Copyright Amazon.com, Inc. or its affiliates. All Rights Reserved. SPDX-License-Identifier: Apache-2.0

# Ask the Graph
# Notebook 1: Prep Unstructured Data

In this notebook we prepare unstructured data, a set of press releases about organizations. This data complements the structured organization data we prepared in notebook 0. 

You DO NOT need to run this notebook. The notebook produces output that is already prepared for you and available in a public bucket. But you may wish to review how we prepared that data. In that case, follow along with the logic below.

Here is the input, sourced from s3://aws-neptune-customer-samples/tmls2024/source/. We download a local copy to the source folder:

- comprehend_events_amazon_press_releases.20201118.v1.4.1.jsonl: Press releases, including title, keywords, and text. This file also contains entities and events extracted from press releases using Amazon Comprehend.

We produce the following output locally:
- aos/chunks.jsonl - Chunks to load to OpenSearch vector store
- documents/*.txt - Press releases as .txt files 
- chunks/*.txt - Chunks of press releases as .txt files
- graphdata/rdf/documents.ttl - Press release documents and provenance to load to Neptune.
- graphdata/rdf/extractions.ttl - Entities and events extracted from press releases to load to Neptune.
- graphdata/rdf/resolved_entities.ttl - Link extracted entities to existing orgs, persons, industries, locations, products, and services in the graph.

That same data is available in:
- s3://aws-neptune-customer-samples/tmls2024/aos/
- s3://aws-neptune-customer-samples/tmls2024/graphdata/
- s3://aws-neptune-customer-samples/tmls2024/documents/
- s3://aws-neptune-customer-samples/tmls2024/chunks/

Here is our data model. This notebook prepares the unstructured sources (red boxes, upper third) and extracted facts (yellow boxes, middle third).

![image.png](attachment:9b18608b-535f-4175-a659-11f20b06eafe.png)

In the next notebook, we load prepared data into Neptune and OpenSearch for query.
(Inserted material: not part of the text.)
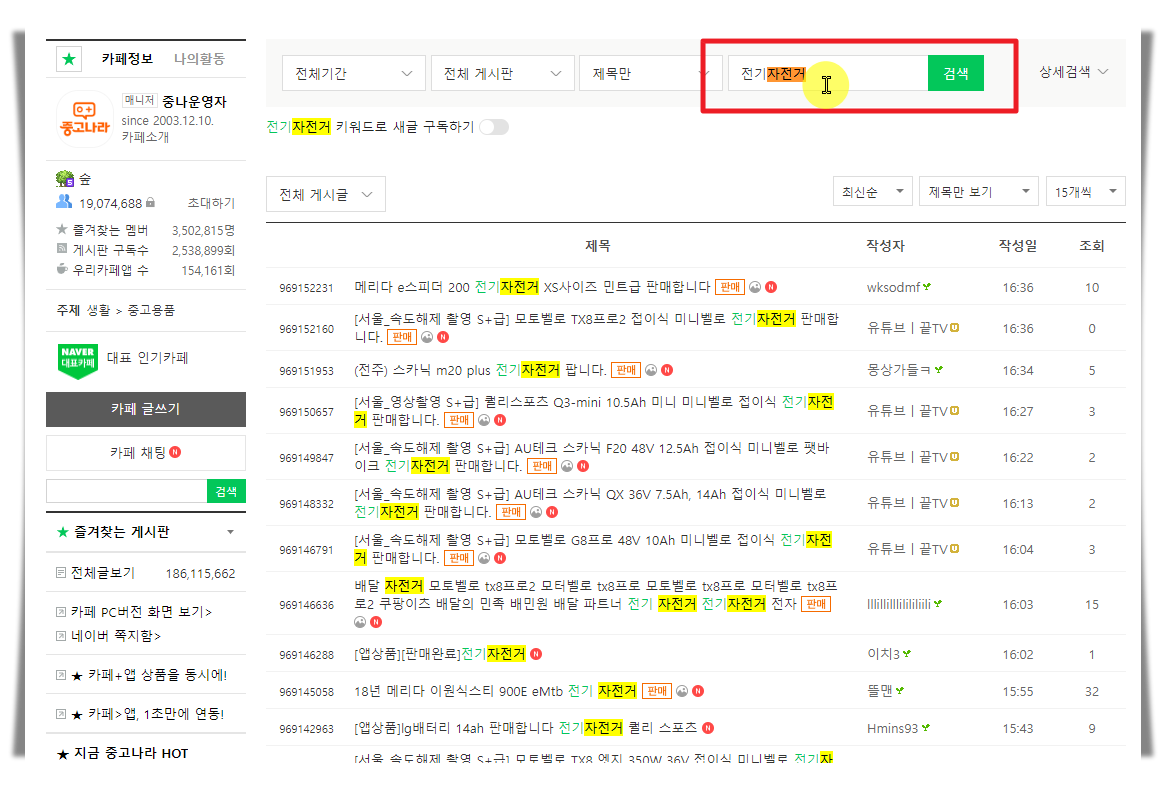Open the 최신순 sort order dropdown
The image size is (1166, 788).
click(x=870, y=190)
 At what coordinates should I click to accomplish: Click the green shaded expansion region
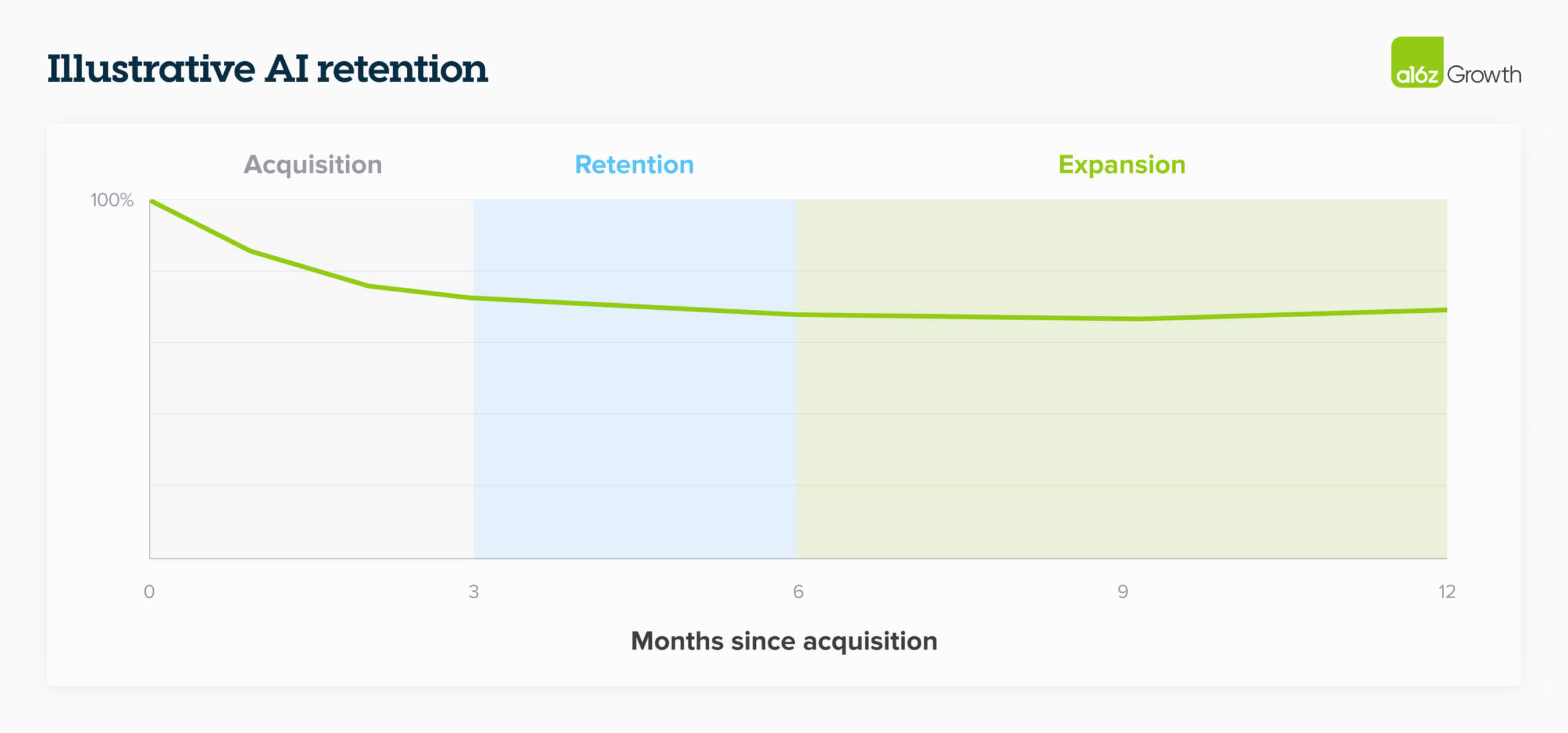pyautogui.click(x=1121, y=429)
## Install a few dependencies

In [None]:
!pip install -q opensearch-py

In [None]:
!pip install semchunk tiktoken

## Get source data and create output folders

In [None]:
!aws s3 sync s3://aws-neptune-customer-samples/tmls2024/source/ source

In [None]:
%%bash 
mkdir -p graphdata/rdf aos chunks documents

## Setup Bedrock Client

In [None]:
import boto3
bedrock_client = boto3.client(service_name="bedrock-runtime")


## Build press release documents

We have a set of press releases. These documents contain useful information that we would like to link to our base organization KG. 
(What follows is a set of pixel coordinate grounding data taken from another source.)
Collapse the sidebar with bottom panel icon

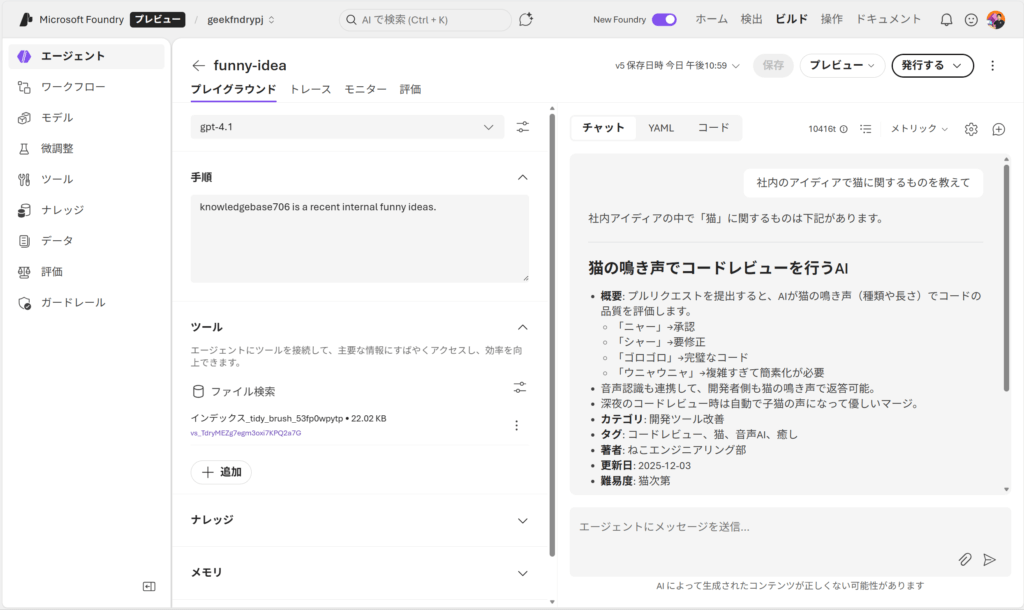[149, 586]
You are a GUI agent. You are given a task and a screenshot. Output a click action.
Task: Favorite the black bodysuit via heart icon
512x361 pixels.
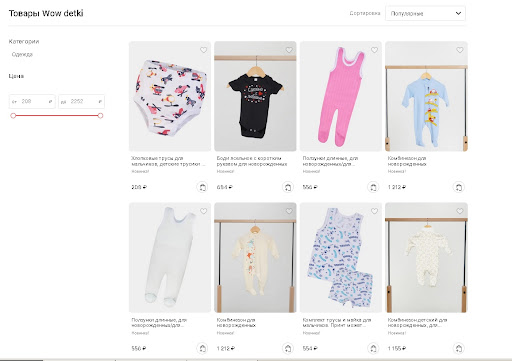[289, 50]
In this set we build those documents and save to graphdata/rdf/documents.ttl

Also we write *.txt* files to the *documents* folder. The name of each file is *docid*.txt, where *docid* is the vertex ID of the document in the graph.
    

In [None]:
import pandas as pd
import csv, json
import rdf_helpers as rh
from rdflib import Graph, Literal, RDF, RDFS, URIRef, XSD, OWL, BNode, DC, SKOS, PROV

def make_document_uri(docid):
    return rh.make_uri(f"Document/{docid}")

rdf_file = rh.rdf_open()
press_center_uri=rh.make_uri("AmazonPressCenter")
rh.rdf_write(rdf_file, press_center_uri, RDF.type, PROV.Agent)
rh.rdf_write(rdf_file, press_center_uri, RDF.type, PROV.Organization)
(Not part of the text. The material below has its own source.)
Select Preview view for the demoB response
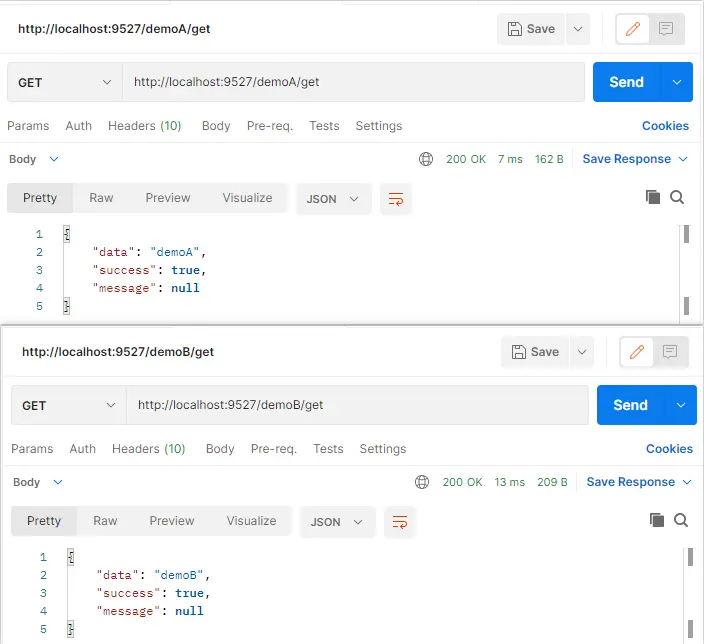704x644 pixels. [x=172, y=521]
# Open the JSONL file that contains the documents plus the Comprehend extraction. 
jsonObj = pd.read_json(path_or_buf="source/comprehend_events_amazon_press_releases.20201118.v1.4.1.jsonl", lines=True)
for index, row in jsonObj.iterrows():
    
    # extract metadata about current press release
    metadata=row['metadata']
    m_keywords=metadata['keywords']
    m_title=metadata['title']
    m_doc=metadata['document_id']
    m_date=metadata['common_crawl']['WARC-Date']
    m_uri=metadata['common_crawl']['WARC-Target-URI']
    doc_uri=make_document_uri(m_doc)    
    
    # write text to a file for chunking/embedding later
    with open(f"documents/{m_doc}.txt", "w") as f:
        f.write(row['raw_text'])
    
    rh.rdf_write(rdf_file, doc_uri, RDF.type, rh.make_uri("Document"))
    rh.rdf_write(rdf_file, doc_uri, RDF.type, PROV.Entity)
    rh.rdf_write(rdf_file, doc_uri, DC.title, Literal(m_title))
    rh.rdf_write(rdf_file, doc_uri, rh.make_uri("warc_uri"), Literal(m_uri))
    rh.rdf_write(rdf_file, doc_uri, rh.make_uri("uuid"), Literal(m_doc))
    rh.rdf_write(rdf_file, doc_uri, rh.make_uri("keywords"), Literal(m_keywords)) # could enhance later
    rh.rdf_write(rdf_file, doc_uri, PROV.generatedAtTime, Literal(m_date, datatype=XSD.date)) 
    rh.rdf_write(rdf_file, doc_uri, PROV.wasAttributedTo, press_center_uri)
              
    activity_uri=rh.make_uri(f"PRActivity_{m_doc}")
    rh.rdf_write(rdf_file,activity_uri, RDF.type, PROV.Activity)
    rh.rdf_write(rdf_file,activity_uri, PROV.wasAssociatedWith, press_center_uri)
    rh.rdf_write(rdf_file,activity_uri, PROV.generated,doc_uri)
    
    
rh.rdf_close(rdf_file, "graphdata/rdf/documents.ttl")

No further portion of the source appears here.